La technologie au service de la poésie visuelle
L’intelligence artificielle d’OpenAI vient de franchir une nouvelle étape en offrant aux utilisateurs la possibilité de générer des illustrations inspirées du style inimitable du maître de l’animation japonaise. En quelques clics, n’importe quelle scène du quotidien peut être métamorphosée en un tableau digne de Mon voisin Totoro ou Le Voyage de Chihiro.
Le phénomène est si viral que même Sam Altman, PDG d’OpenAI, a succombé à la tendance en adoptant une image générée comme photo de profil. De X à Instagram, en passant par TikTok, les internautes rivalisent d’imagination pour donner une nouvelle vie à leurs clichés à travers le prisme enchanteur de l’IA.
Entre émerveillement et controverse
Mais derrière cette vague de créativité, un débat de fond fait surface. Peut-on s’approprier un style aussi iconique sans tomber dans la contrefaçon ? Comme le souligne le Yomiuri Shimbun, cette nouvelle avancée ravive les discussions sur les droits d’auteur et l’éthique de l’intelligence artificielle. OpenAI se veut rassurant car son modèle ne reproduit pas à l’identique des œuvres existantes et n’imite pas d’artistes vivants de manière explicite. Pourtant, nombreux sont ceux qui s’interrogent : où se situe la frontière entre inspiration et imitation ?
L’art de demain : cohabitation ou confrontation ?
Le Nihon Keizai Shimbun rapporte que plusieurs créateurs japonais voient cette évolution d’un œil inquiet.
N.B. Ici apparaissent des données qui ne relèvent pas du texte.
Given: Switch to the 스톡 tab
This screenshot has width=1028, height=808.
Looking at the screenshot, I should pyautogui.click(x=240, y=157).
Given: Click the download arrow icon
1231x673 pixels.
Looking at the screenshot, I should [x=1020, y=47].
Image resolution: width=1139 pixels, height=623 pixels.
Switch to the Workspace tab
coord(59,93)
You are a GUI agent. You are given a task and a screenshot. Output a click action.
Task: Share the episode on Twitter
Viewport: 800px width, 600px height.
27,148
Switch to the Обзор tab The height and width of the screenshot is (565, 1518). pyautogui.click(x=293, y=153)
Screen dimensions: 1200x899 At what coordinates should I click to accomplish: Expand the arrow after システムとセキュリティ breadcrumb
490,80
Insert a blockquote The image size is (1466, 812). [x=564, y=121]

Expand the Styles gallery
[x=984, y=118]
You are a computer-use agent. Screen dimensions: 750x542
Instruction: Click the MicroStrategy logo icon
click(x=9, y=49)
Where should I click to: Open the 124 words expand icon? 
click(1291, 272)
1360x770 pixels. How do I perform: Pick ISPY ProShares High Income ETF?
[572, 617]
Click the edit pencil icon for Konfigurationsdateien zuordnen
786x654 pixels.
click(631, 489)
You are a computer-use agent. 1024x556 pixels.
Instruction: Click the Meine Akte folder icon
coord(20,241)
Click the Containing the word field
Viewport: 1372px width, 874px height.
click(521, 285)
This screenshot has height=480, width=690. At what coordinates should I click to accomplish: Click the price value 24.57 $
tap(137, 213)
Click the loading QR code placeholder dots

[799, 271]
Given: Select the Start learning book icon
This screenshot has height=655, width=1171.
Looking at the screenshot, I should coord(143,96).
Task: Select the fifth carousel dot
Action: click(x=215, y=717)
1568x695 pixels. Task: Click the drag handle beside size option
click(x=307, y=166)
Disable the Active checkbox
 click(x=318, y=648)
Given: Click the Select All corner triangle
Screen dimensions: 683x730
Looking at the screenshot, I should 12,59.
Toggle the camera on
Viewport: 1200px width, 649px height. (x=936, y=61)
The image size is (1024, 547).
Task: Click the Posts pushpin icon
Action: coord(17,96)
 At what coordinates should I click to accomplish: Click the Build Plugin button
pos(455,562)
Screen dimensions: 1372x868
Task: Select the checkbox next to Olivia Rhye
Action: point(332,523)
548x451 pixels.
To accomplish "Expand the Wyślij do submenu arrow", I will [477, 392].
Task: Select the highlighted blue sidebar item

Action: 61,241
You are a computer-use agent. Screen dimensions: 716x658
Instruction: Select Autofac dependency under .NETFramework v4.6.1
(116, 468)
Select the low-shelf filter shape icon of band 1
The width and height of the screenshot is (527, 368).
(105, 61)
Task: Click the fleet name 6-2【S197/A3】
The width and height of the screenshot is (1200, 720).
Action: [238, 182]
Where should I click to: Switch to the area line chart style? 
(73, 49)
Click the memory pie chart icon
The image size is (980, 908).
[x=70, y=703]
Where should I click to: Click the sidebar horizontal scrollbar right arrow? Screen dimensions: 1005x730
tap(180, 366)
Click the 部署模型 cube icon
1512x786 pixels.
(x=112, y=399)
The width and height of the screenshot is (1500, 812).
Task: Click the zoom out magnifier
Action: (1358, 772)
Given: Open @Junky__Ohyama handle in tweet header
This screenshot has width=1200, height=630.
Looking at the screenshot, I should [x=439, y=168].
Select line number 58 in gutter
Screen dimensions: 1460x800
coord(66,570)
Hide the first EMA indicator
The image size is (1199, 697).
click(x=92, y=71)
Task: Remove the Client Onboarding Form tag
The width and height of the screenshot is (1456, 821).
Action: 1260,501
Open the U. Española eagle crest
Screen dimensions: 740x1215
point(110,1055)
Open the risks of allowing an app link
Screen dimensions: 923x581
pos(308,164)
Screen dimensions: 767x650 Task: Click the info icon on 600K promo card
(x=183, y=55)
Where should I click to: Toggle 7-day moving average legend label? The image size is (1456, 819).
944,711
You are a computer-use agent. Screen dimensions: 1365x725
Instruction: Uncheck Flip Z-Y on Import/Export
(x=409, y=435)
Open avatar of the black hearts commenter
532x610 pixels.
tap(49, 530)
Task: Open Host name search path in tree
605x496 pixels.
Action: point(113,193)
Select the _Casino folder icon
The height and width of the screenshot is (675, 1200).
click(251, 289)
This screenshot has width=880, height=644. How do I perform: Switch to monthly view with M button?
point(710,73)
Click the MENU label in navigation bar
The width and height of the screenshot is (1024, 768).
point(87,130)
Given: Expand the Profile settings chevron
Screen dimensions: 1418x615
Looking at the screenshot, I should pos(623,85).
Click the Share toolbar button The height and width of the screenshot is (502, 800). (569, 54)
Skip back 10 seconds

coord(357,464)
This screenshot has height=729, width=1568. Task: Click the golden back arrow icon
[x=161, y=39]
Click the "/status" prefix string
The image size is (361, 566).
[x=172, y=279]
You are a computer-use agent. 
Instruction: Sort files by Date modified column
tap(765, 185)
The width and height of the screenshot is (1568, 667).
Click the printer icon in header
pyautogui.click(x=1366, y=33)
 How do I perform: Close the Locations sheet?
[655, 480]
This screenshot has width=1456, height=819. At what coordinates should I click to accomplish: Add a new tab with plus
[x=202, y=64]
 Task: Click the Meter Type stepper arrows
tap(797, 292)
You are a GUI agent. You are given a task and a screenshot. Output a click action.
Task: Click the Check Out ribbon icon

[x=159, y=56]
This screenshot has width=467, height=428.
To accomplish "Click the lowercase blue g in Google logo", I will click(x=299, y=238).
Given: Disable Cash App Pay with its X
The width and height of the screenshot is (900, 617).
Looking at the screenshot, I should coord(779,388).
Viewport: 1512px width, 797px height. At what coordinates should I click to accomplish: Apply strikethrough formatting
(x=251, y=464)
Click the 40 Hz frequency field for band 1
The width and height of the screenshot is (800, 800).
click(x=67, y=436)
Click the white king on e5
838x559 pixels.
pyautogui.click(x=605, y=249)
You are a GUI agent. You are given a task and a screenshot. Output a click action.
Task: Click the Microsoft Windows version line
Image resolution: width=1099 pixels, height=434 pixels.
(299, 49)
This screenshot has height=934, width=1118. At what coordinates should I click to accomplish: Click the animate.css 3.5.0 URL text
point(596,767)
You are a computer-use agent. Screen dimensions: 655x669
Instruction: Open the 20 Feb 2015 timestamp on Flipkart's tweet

L’intelligence artificielle serait-elle en train de révolutionner l’art ou de déposséder les artistes de leur singularité ? À l’heure où les algorithmes peignent, composent et écrivent, la question mérite d’être posée.
Ce que révèle ce buzz Ghibli va au-delà de la tendance car il expose la tension croissante entre la puissance des outils d’IA générative et les droits de ceux dont le travail les a rendus possibles. Une question que ni OpenAI ni les législateurs n’ont encore vraiment tranchée.